Only a number is expected in reply: the count of lines below where the word "para" occurs.

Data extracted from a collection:
────────────────
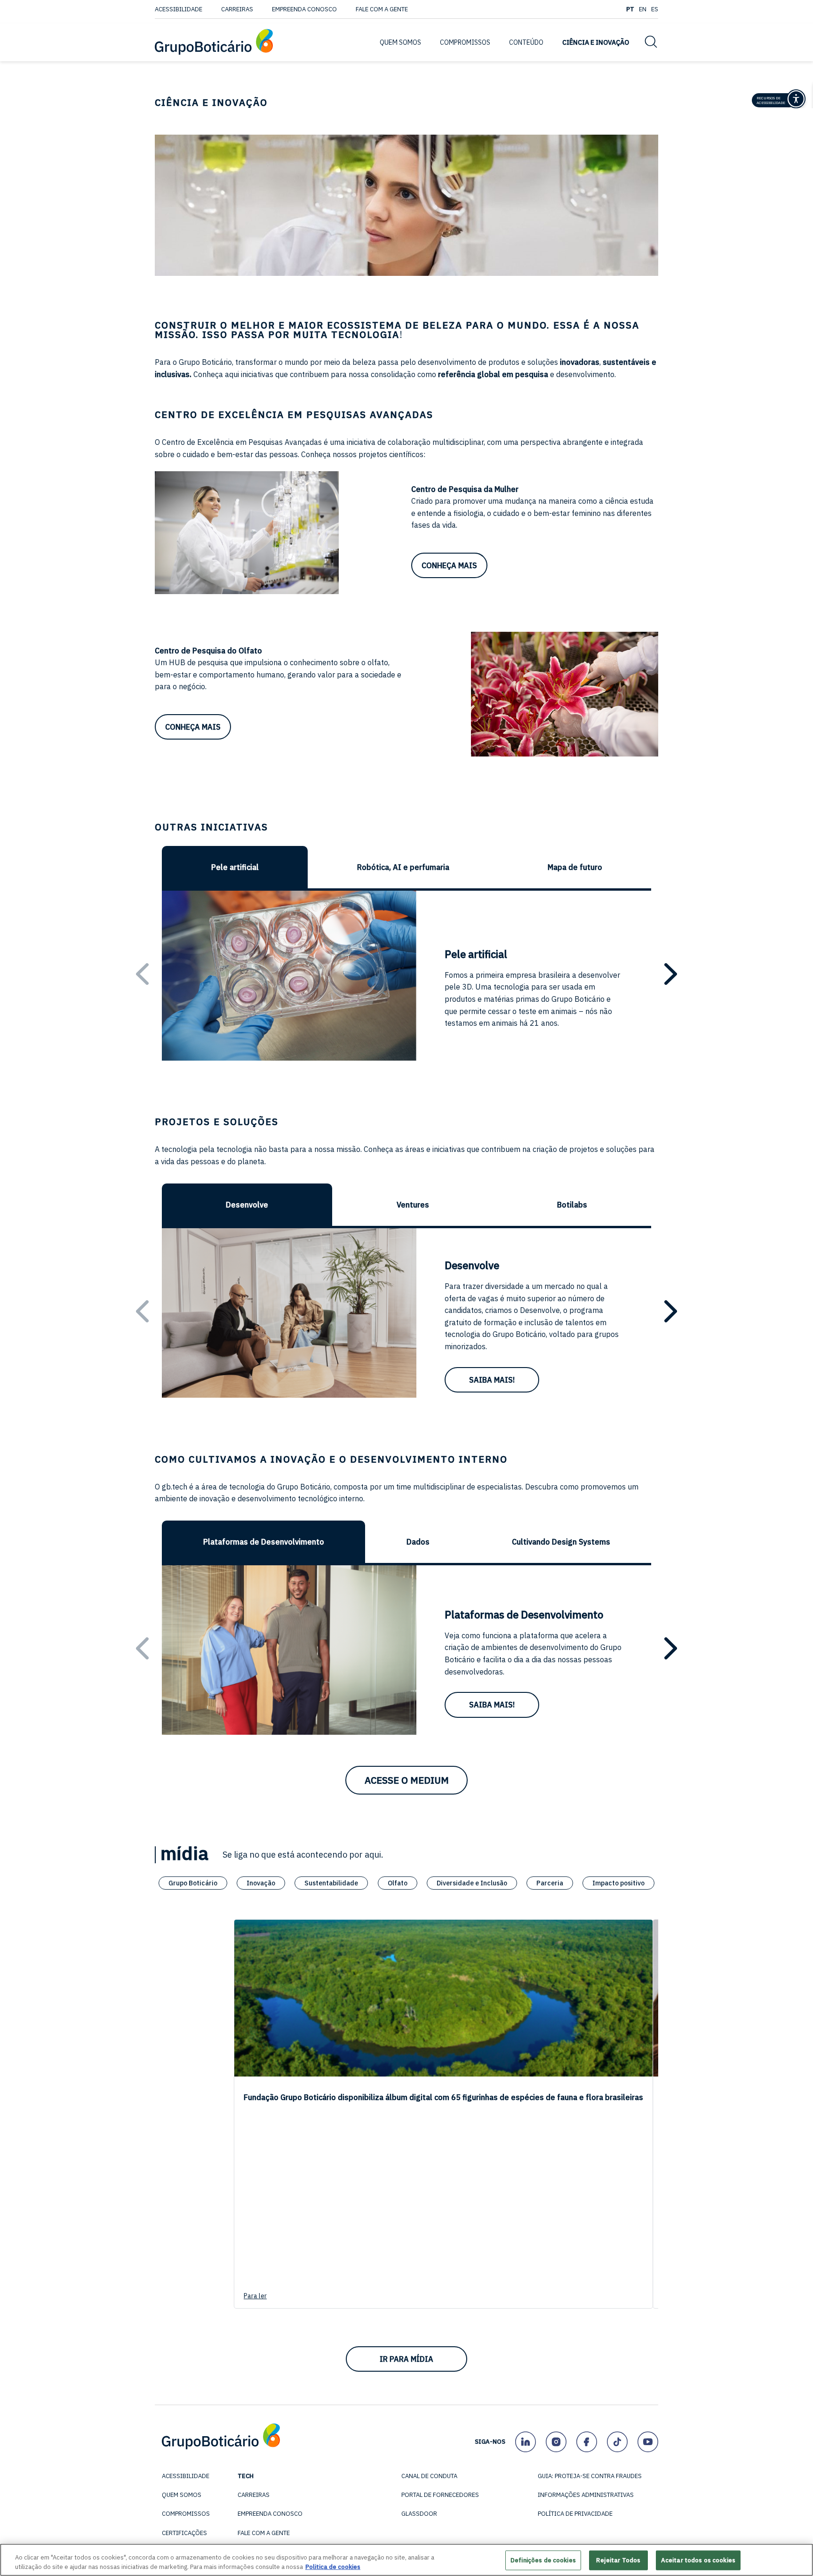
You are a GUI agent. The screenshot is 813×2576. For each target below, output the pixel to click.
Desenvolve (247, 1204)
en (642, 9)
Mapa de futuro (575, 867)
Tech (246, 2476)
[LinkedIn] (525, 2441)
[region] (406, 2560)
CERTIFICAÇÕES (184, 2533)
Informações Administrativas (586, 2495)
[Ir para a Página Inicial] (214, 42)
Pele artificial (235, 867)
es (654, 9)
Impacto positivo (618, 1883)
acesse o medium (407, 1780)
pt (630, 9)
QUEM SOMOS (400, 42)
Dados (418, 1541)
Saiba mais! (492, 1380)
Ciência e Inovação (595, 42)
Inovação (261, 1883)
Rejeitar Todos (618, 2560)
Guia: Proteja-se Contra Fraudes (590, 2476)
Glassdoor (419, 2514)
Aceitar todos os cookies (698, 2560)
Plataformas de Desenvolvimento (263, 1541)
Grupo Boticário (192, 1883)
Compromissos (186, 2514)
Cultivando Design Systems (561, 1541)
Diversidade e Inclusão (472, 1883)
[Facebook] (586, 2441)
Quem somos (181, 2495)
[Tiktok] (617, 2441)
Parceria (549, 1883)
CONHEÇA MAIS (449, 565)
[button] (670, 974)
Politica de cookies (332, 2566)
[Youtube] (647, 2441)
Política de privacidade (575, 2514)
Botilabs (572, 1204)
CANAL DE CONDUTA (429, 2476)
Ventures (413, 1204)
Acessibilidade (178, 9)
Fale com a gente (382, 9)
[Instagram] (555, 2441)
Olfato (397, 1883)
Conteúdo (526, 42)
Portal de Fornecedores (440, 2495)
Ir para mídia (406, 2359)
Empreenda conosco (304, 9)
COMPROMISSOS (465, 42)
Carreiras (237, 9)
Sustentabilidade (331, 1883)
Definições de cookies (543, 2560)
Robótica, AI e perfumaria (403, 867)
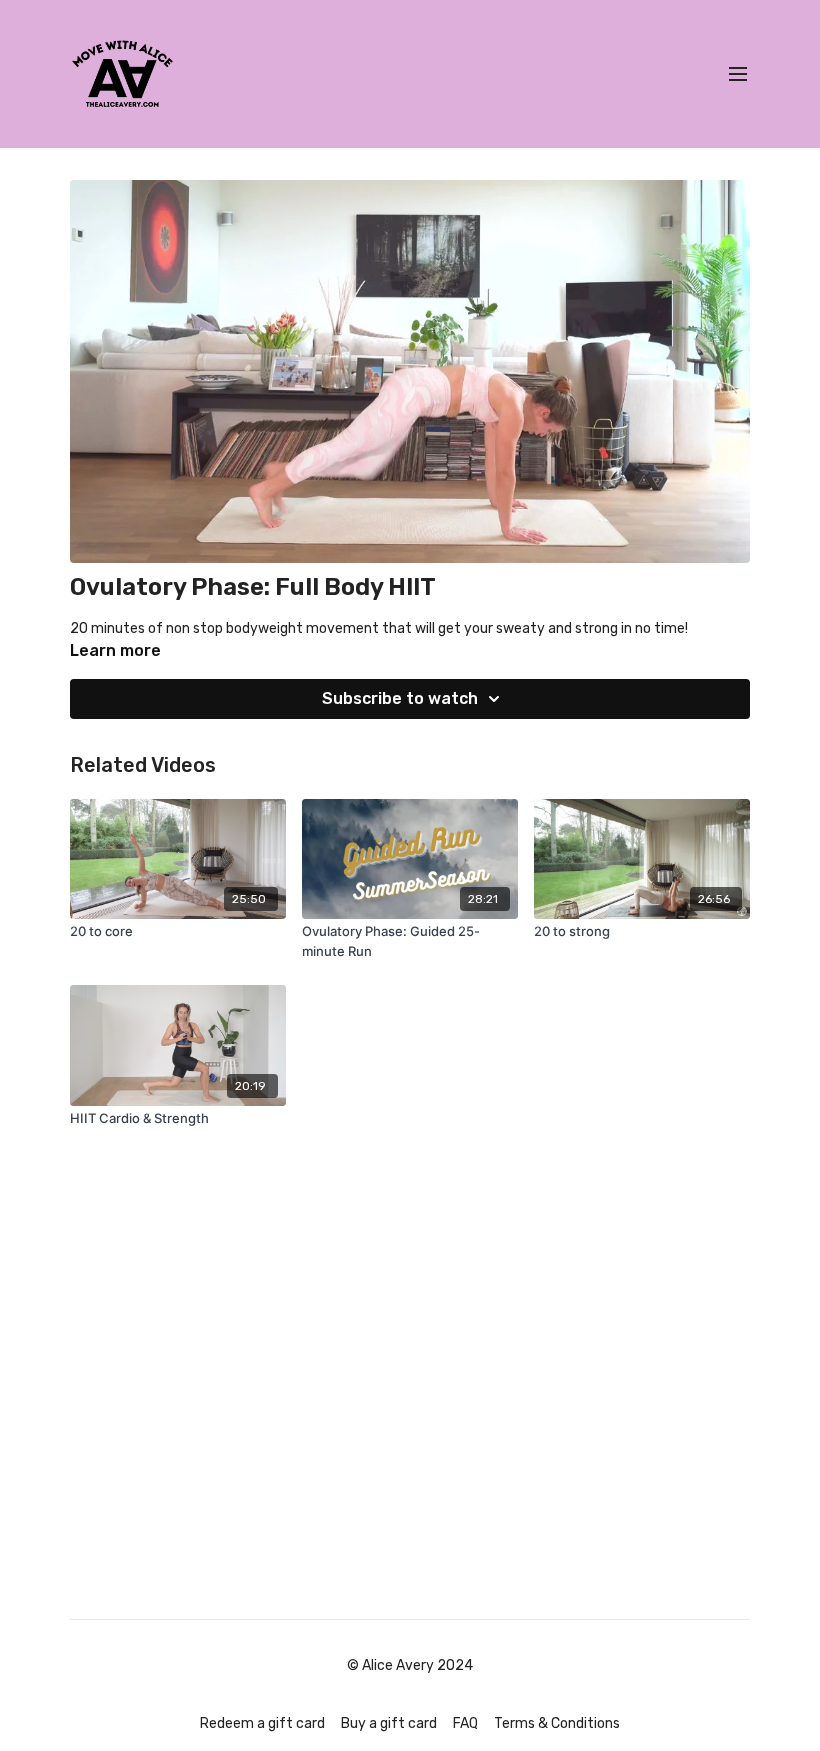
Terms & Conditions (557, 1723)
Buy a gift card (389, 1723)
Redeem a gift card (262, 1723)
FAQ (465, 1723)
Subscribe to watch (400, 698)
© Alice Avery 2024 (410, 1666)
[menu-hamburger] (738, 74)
────────────────
§ Your response
2